The treasury box was placed in the Temple so that Jews could leave their financial gifts to provide for the sacrifices, incense, and other such things for the Temple.

Most observers on that spring day in 30 CE would have appreciated all of the gifts of the rich. They were, no doubt, putting in plenty of shekels or denarii to keep the incense burning and the animals on the altar. A widow bringing a couple of lepta would be completely forgotten in the process. After all, what can approximately 23 cents (a rough approximation, in modern money, of the value of two lepta) buy?

According to a worldly perspective, Jesus’ comment is truly laughable. This widow, with her 23 cents, put in more than all of the rich people with their hundreds of dollars? In what universe is 23 cents worth more than hundreds of dollars? If the ministers of the Temple depended on 23 cents as the greatest of contributions, how would they be able to keep up the incense and sacrifices?

But Jesus is not speaking about numbers. His concern is far greater– He focuses on the proportion and the faith.

Jesus would not deny that, in numerical terms, the rich men were putting in more money. But the rich people would go back to their homes with plenty of resources. They would have a nice bed and a good meal and plenty else. They did not really miss the money that they put in the offering box. It was above and beyond their real need. It was not, in any meaningful definition of the word, a sacrifice for them.

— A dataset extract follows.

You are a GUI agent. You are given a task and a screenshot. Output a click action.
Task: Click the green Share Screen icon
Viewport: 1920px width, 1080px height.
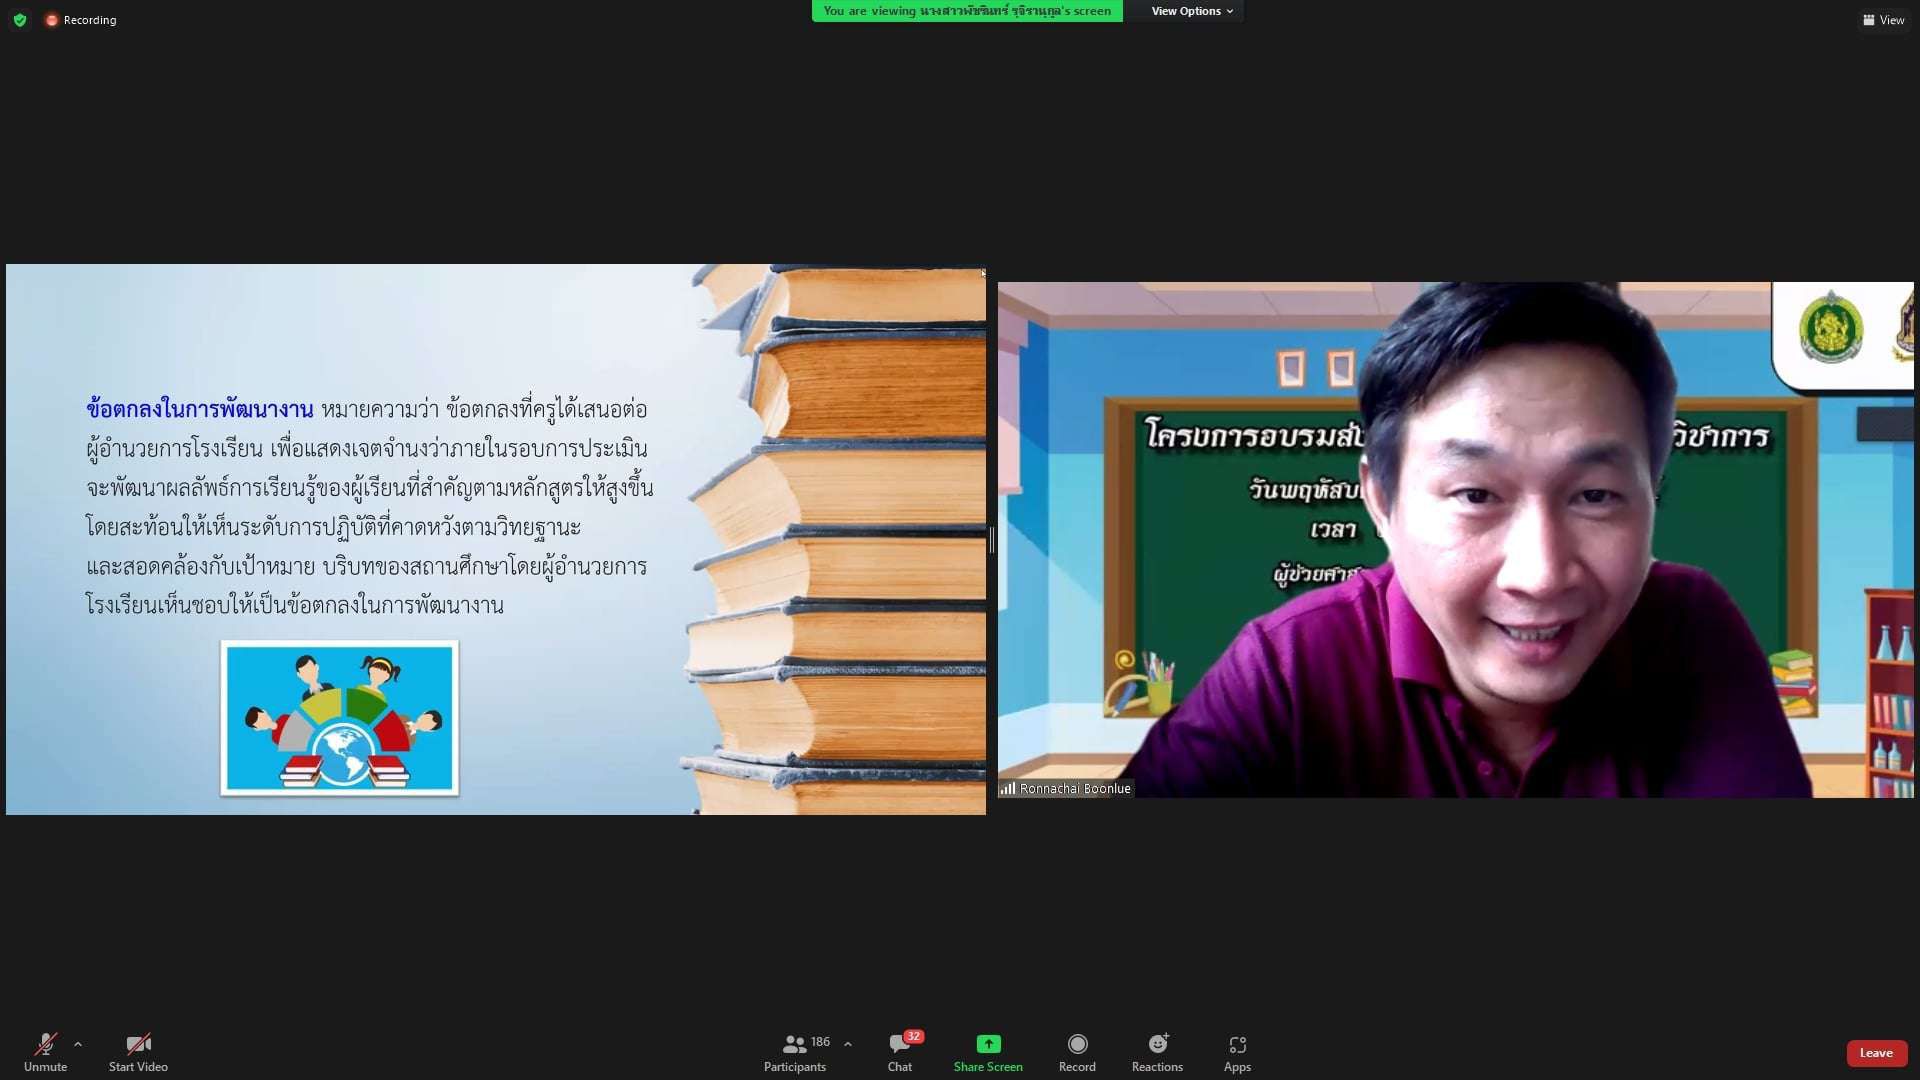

The widow has an entirely different story. Those two mites are all that she has. She does not really have a home to which to return. She does not have good food to eat. There is nothing else. The two mites are all that she has. And she proves willing to give them in faith to God for incense and sacrifices. She, truly, has sacrificed!

Today we would entirely understand if someone who was in such deep poverty as this widow were to use his or her meager resources for themselves. But this widow was willing to really trust in God. She was willing to put everything she had on the line and trusted that God would provide for her needs. She truly put God first and foremost in her life in a way that very few of us would ever completely understand!

The odds are that most of us fall somewhere in between the rich people and the poor widow– we do not have a ton of money that we can give without suffering some kind of loss, but we are not on our last dollar, either. We should not conclude from this story that we must give every last penny to Jesus– instead, we are to gain from the story that while we humans may be more enamored with numbers than proportion, God is far more concerned with proportion than number. For some, $20 is giving sacrificially. For others, $20 is a lot like the rich people and their gifts– not something that will be missed. But 20% for most anyone would be a significant loss, let alone 30, 40, or even 60%!

As believers we must give to God and those in need as God has bountifully given to us and with a cheerful heart (cf. 1 Corinthians 16:1-3, 2 Corinthians 9:6-11). When we give, let us consider the example of the poor widow and Jesus’ important lesson: we cannot fool God with numbers. He knows the heart, and He knows the proportion. As God has suffered the loss of so much for us, let us also be willing to sacrifice for God!